Riverside Men's Shop. Photos by Forgotten Buffalo

Location

783 Tonawanda Street, Buffalo, NY 14207
Google Bird's Eye View
North Council District
SBL: 77.57-7-18
Erie County Property Info
County Tax Map (loads GIS page)
City of Buffalo Parcel Viewer

Owner

Charles Faso

Physical Description

Art-Deco styled storefront on a corner parcel.

Current Condition

Demolished for a vacant lot.

History

  • A Riverside fixture since 1918, owned by the Ehrenreich family.
  • Late 1930s / Early 1940s - Fire destroys original building. Art Deco replacement is constructed.

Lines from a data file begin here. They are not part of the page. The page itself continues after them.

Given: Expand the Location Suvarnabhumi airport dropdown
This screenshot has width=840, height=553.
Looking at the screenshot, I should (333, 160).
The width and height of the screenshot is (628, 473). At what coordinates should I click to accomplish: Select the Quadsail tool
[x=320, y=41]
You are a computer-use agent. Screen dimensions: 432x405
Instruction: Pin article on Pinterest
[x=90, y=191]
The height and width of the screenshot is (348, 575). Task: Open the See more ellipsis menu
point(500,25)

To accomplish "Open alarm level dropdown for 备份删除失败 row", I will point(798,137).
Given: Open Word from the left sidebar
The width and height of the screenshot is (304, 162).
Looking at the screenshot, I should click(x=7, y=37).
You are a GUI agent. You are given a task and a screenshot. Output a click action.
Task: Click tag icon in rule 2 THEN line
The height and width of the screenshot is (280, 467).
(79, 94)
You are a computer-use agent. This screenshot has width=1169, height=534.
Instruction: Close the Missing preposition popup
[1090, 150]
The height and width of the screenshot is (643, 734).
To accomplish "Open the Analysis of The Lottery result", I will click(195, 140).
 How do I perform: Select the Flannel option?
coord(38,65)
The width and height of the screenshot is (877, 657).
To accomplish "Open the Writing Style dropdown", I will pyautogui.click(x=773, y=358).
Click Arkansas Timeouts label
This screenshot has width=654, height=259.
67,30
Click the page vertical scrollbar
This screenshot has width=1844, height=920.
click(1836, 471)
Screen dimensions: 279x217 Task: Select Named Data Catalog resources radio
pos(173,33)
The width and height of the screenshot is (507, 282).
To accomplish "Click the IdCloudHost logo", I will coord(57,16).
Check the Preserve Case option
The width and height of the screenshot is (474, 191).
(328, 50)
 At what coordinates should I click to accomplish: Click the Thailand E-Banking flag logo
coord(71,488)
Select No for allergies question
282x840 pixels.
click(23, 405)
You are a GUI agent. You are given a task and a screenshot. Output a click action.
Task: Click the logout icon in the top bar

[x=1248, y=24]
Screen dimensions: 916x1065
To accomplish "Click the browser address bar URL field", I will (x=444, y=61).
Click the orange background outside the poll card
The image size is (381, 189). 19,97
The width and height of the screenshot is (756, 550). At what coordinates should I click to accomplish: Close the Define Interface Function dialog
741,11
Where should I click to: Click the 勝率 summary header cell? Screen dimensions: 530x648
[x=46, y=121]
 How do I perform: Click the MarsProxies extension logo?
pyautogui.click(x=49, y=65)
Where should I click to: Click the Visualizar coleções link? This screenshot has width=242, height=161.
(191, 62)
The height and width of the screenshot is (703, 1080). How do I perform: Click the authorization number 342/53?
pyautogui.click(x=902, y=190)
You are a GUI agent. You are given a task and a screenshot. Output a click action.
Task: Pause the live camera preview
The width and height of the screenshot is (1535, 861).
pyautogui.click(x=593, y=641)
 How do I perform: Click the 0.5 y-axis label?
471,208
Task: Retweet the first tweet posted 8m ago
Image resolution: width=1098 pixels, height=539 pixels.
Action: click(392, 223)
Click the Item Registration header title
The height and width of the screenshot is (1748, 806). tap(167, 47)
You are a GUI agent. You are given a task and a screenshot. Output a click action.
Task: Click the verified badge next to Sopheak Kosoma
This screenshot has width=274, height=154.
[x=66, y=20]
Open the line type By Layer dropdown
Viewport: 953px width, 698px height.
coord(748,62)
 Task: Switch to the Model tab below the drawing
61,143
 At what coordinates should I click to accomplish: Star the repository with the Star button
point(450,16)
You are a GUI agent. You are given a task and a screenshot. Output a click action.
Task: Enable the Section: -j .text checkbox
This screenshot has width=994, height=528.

Recent Events and Actions Taken

  • 2005 - The original Riverside Men's Shop closed after Williamsville and Amherst stores were opened.
  • September 2010 - Charles Faso purchased the properties from the Plaza Group for $15,000.
  • January 2011 - Faso applied for demolition permits to take down 783-89 Tonawanda Street and 190 Ontario Street
  • February 2011 - The Buffalo Preservation Board at its meeting last week unanimously voted to "recommend not to demolish" 783 and 789 Tonawanda Street but allowed a rear structure at 190 Ontario Street to come down citing its poor condition.
  • May 9, 2011 - All buildings on parcel demolished
  • September 2012 - Campaign for Greater Buffalo speaks out about late night demolitions following the loss of an 1800s storefront on Main, Bernstones Cigar Store:
"Commissioner James Commerford of the City of Buffalo Department of Permit and Inspection Services apparently is flouting the law on public notice once again (He has failed to notify the City Landmark and Preservation Board several times of "Emergency" demolition orders, as required by the City Charter, most recently in the case of the Riverside Men's Shop and Wheeleer grain elevator demolitions)."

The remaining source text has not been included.